Researchers have found that molybdenum sulphide (MoS2) could be a more productive as a catalyst for hydrogen production than previously thought.
The researchers from North Carolina State University, Duke University, NC and Brookhaven National Laboratory, NY found that the entire surface of MoS2 can be used as a catalyst, not just the edges of the material.
“The key finding here is that the intrinsic catalytic performance of MoS2 is much better than the research community thought,” said Linyou Cao, an associate professor of materials science and engineering at NC State and senior author of a paper describing the work. “We’re optimistic that this can be a step toward making hydrogen a larger part of our energy portfolio.”
Hydrogen can be produced from water in a process called hydrogen evolution, which involves the use of an expensive platinum catalyst. Another candidate for a hydrogen evolution catalyst is MoS2, which is inexpensive and abundant but long thought of limited utility because it was believed that the edges of MoS2 act as catalysts, leaving the bulk of the material inactive.
The new findings are said to show that the surface of MoS2 can be engineered to maximise the catalytic efficiency of the material and the key to this efficiency is the number of sulphur vacancies in the MoS2.
“We found that these sulphur vacancies attract the hydrogen atoms in water at just the right strength: the attraction is strong enough pull the hydrogen out of the water molecule, but is then weak enough to let the hydrogen go,” Cao said in a statement.
The researchers also found that the grain boundaries of MoS2, which have been thought by the research community to be catalytically active for hydrogen evolution, may only provide trivial activity.
The findings point to a new direction for improving the catalytic performance of MoS2 . Currently, the most common way is to increase the number of edge sites, because of the conventional wisdom that only the edge sites are catalytically active.
“Our result indicates that grain boundaries should not be the factor to consider when thinking about improving catalytic activity,” Cao said. “The best way to improve the catalytic activities is to engineer sulphur vacancies. The edges of MoS2 are still twice as efficient at removing hydrogen atoms compared to the sulphur vacancies. But it’s difficult to create a high density of edges in MoS2 – a lot of the material’s area is wasted – whereas a large number of sulphur vacancies can be engineered uniformly across the material.”
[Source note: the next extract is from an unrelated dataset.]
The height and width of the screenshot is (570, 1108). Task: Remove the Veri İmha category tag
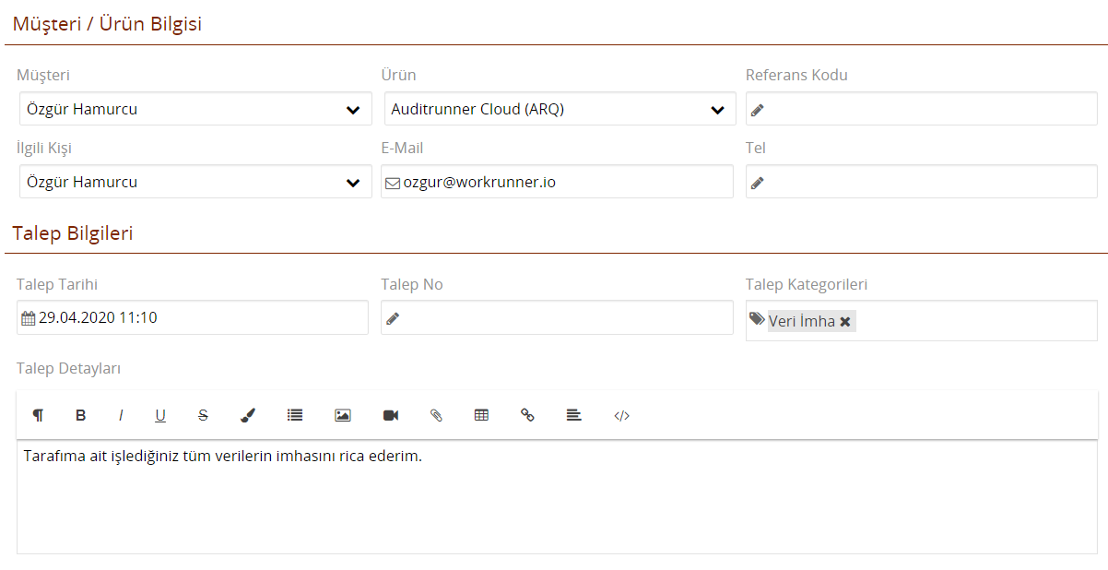[x=845, y=322]
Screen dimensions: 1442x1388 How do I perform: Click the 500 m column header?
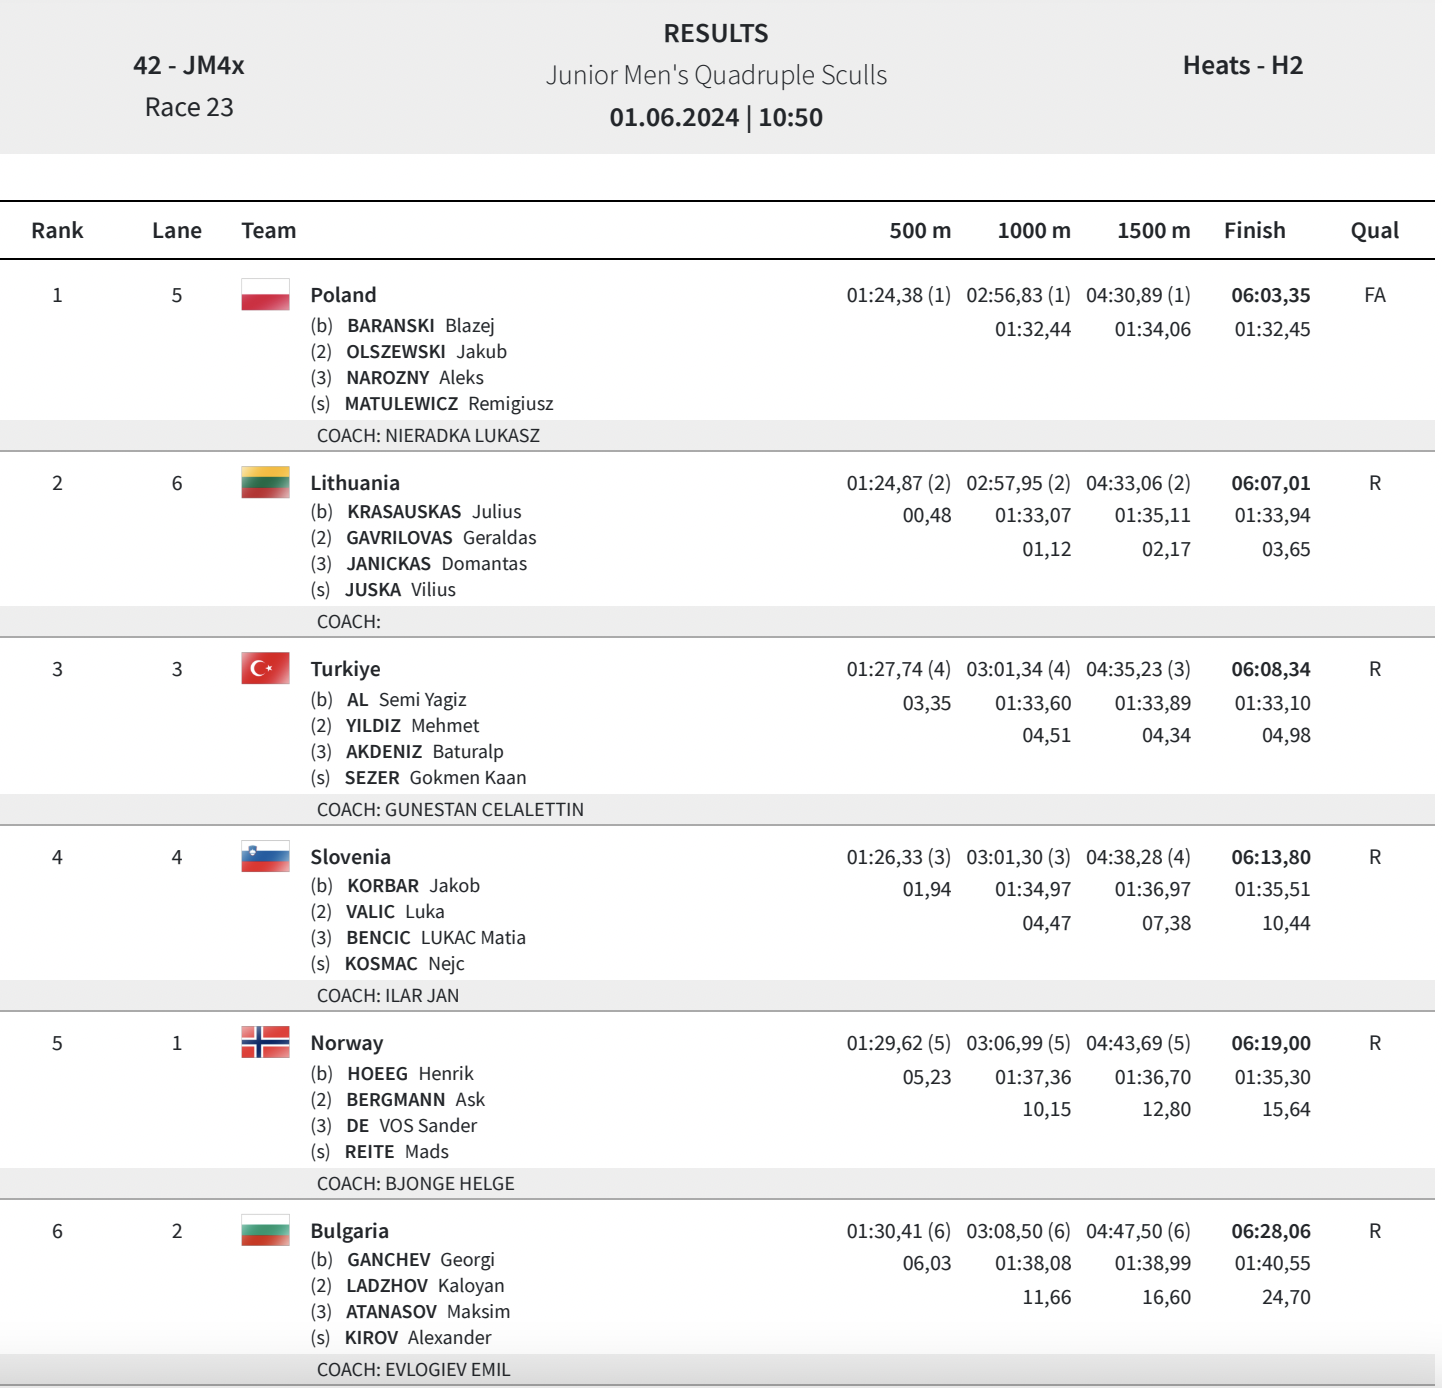(x=920, y=231)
The researchers have also found that there is a “sweet spot” for maximising the catalytic efficiency of MoS2 .
“We get the best results when between 7 and 10 per cent of the sulphur sites in MoS2 are vacant,” Cao said. “If you go higher or lower than that range, catalytic efficiency drops off significantly.”
Additionally, the researchers found that the crystalline quality of MoS2 is important to optimise the catalytic activity of the sulphur vacancies. The sulphur vacancies in high crystalline quality MoS2 showed better efficiency than those in low crystalline quality MoS2 , even when the densities of the vacancies are the same.
“In order to get the best output from sulphur vacancies, the crystalline quality of MoS2 needs to be very high,” said Guoqing Li, a Ph.D. student at NC State and lead author of the paper. “The ideal scenario would be 7 to 10 per cent sulphur vacancies uniformly distributed in a single crystalline MoS2 film.”
The work was done using MoS2 thin films that are three atoms thick. Using these engineered thin films, the researchers were able to achieve catalytic efficiency comparable to previous MoS2 technologies that relied on having two or three orders of magnitude more surface area.
“We now know that MoS2 is a more promising catalyst than we anticipated, and are fine-tuning additional techniques to further improve its efficiency,” Cao said. “Hopefully, this moves us closer to making a low-cost catalyst that is at least as good as platinum.”
The paper, “All the Catalytic Active Sites of MoS2 for Hydrogen Evolution,” is published in the Journal of the American Chemical Society.